Task list.
A: In the car graveyard post below, rewrite the paragraph that begins "We knew roughly where in the woods" in fewer words, keeping its main facts.
B: Pick up the car graveyard post below from where it stops and carry it on.

Text passage.
+ + + + + + +

# Car GraveYard, Cambridgeshire, May 11



## Em_Ux (May 26, 2011)

If you go down to the woods today....​

This site has been on UrbanX & my 'to do' list for quite a while now. 
We have not been able to find out anything about this site. If anyone knows it & has any info it would be nice to hear it!

We knew roughly where in the woods the site was but was not really sure what to expect. We started off on the foot path in the direction of the woods & the deeper we got into the woods more & more was becoming visable. 

A car door leant against a tree:







Or a whole car hiding in the undergrowth! :






A lot of the vehicles are so old that we are not sure what they are! :






We also came across what looks to be an old delivery van:






The contents was lots of trays:






One of them was labelled L.C.T Factory: 






Does anyone have any ideas about this van?

+ + + + + + +

Pointing records for text and elements
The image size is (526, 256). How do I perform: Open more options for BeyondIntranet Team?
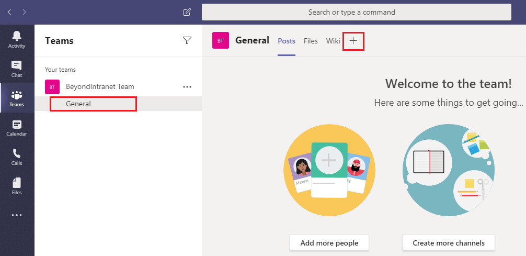coord(187,87)
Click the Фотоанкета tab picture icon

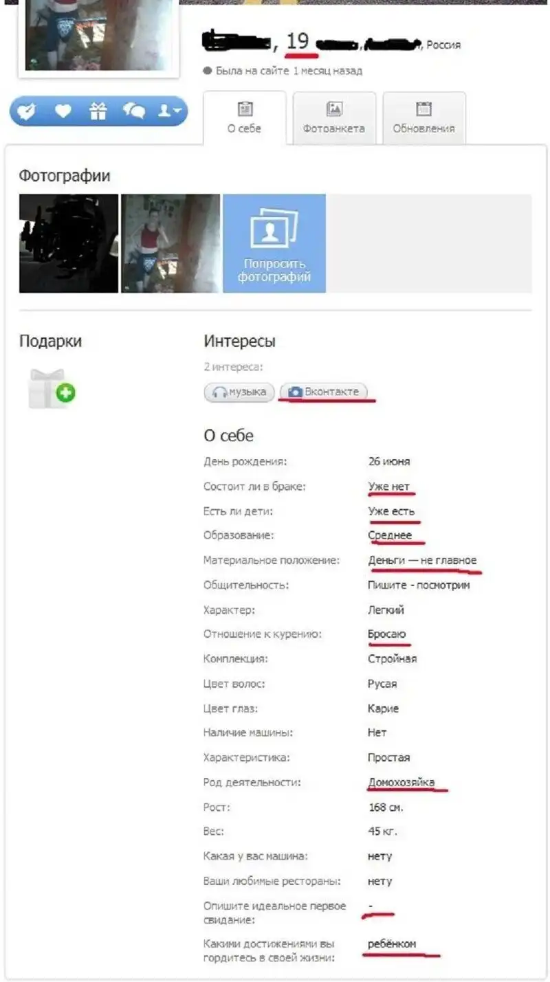334,109
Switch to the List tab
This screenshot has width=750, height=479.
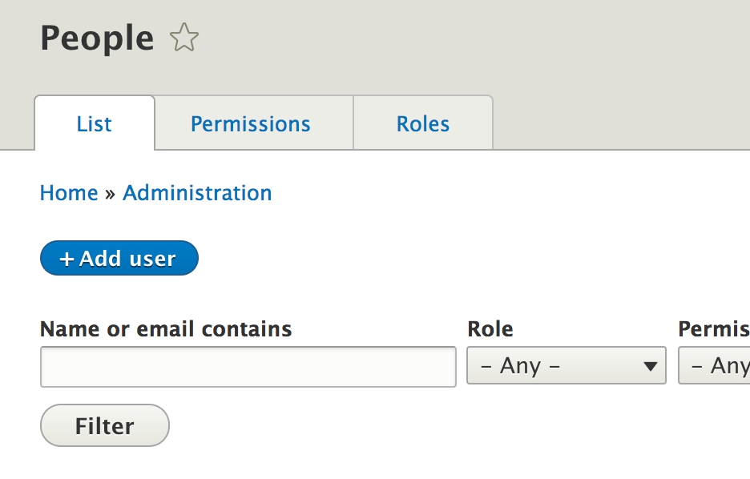[x=95, y=124]
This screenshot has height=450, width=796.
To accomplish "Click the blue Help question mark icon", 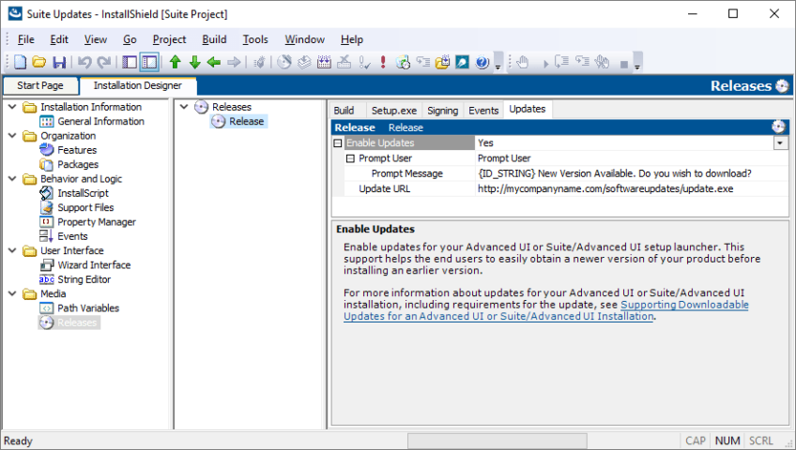I will (x=482, y=63).
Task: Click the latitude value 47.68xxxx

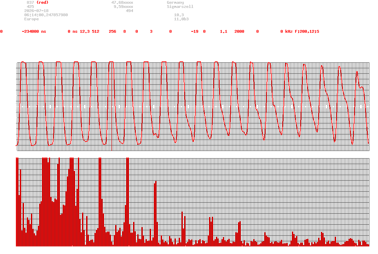Action: click(122, 2)
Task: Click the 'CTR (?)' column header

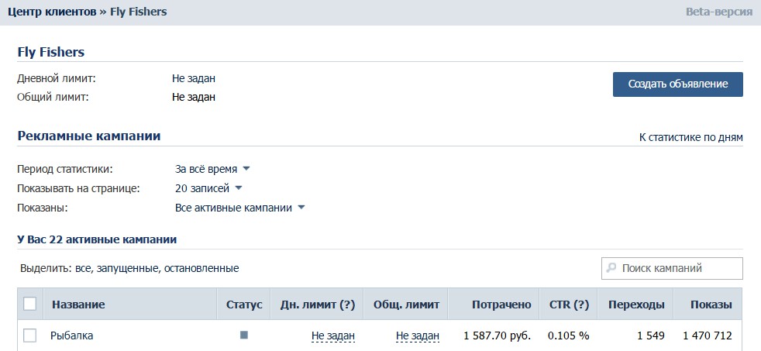Action: [569, 305]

+ + + + + + +

Answers for this exercise.
A: We knew roughly where the site was in the woods but not what to expect. Heading along the footpath toward the woods, we could see more and more the deeper we went.

B:
We also found caravans.

Caravans peely paint:






A trike:






& lots more cars:






Skoda? :





















Mini? :






Tax disc dated 1990:






Thanks to UrbanX for a good explore & for finding out about this site


----------



## Foxylady (May 26, 2011)

Looks like a great place for a good wander. Some very nice finds.
I was intrigued by the Singer car, as I hadn't heard of them before. According to Wiki (no citation, though) the company stopped manufacturing in 1970 and the one you found wasn't one of the last to be produced...so it's fairly old.
Cheers, Em.


----------



## night crawler (May 26, 2011)

Great place and photo's , the first two look like a ford Anglia and an Avenger and yes that was a mini and I noticed an A35, quite a collection. Singer were part of the Roots group.


----------



## Snips86x (May 26, 2011)

Fantastic collection of images here!


----------



## UrbanX (May 26, 2011)

Excellent photos as usual Em! I'll post mine up this afternoon, thanks for a lovely explore!


----------



## UrbanX (May 26, 2011)

In a sleepy village in Cambridgeshire lays the remains of an eccentric hoarders life.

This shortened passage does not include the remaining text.